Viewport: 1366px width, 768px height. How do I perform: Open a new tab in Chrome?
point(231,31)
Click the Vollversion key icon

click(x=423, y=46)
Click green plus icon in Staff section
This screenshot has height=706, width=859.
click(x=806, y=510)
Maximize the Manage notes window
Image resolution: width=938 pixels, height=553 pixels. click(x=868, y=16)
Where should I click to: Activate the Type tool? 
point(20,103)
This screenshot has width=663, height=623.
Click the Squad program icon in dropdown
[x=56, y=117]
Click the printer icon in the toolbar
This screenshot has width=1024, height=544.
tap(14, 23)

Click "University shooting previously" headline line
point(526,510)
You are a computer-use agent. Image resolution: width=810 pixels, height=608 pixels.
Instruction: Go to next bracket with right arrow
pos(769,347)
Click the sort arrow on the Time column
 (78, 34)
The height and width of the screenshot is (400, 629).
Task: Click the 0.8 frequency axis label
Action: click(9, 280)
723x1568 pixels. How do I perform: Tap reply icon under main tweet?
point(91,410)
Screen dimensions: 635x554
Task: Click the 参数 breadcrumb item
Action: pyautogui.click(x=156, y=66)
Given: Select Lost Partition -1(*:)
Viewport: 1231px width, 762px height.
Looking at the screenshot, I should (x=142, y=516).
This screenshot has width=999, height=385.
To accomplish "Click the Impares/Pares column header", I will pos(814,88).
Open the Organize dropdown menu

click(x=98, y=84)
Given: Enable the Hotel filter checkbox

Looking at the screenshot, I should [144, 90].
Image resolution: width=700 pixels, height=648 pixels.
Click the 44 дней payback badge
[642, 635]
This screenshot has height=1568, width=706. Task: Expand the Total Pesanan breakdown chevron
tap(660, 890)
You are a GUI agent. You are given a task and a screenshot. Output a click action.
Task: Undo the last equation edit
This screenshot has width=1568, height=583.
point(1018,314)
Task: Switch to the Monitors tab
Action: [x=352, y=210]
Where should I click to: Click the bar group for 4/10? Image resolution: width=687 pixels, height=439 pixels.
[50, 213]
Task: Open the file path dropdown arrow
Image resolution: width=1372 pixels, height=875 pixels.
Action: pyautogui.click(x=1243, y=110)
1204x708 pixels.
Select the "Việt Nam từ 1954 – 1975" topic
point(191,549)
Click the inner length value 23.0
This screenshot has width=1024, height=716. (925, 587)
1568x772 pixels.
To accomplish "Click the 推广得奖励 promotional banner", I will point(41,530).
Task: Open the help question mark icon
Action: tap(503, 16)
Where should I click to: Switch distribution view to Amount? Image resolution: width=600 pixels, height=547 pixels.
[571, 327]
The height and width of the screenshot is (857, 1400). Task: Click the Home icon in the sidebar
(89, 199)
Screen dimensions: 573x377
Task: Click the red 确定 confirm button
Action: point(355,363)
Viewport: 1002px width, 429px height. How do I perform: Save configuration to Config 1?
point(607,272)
★ ★ ★ ★ ★ ★ ★
* What you will do:
Your task is to reproduce, exactly and exclusively, the lines from the one holding "Nam từ 1954" through the final line of the listing.

* Written reply:
Select the "Việt Nam từ 1954 – 1975" topic
point(191,549)
Click the inner length value 23.0
This screenshot has width=1024, height=716. (925, 587)
1568x772 pixels.
To accomplish "Click the 推广得奖励 promotional banner", I will point(41,530).
Task: Open the help question mark icon
Action: tap(503, 16)
Where should I click to: Switch distribution view to Amount? Image resolution: width=600 pixels, height=547 pixels.
[571, 327]
The height and width of the screenshot is (857, 1400). Task: Click the Home icon in the sidebar
(89, 199)
Screen dimensions: 573x377
Task: Click the red 确定 confirm button
Action: point(355,363)
Viewport: 1002px width, 429px height. How do I perform: Save configuration to Config 1?
point(607,272)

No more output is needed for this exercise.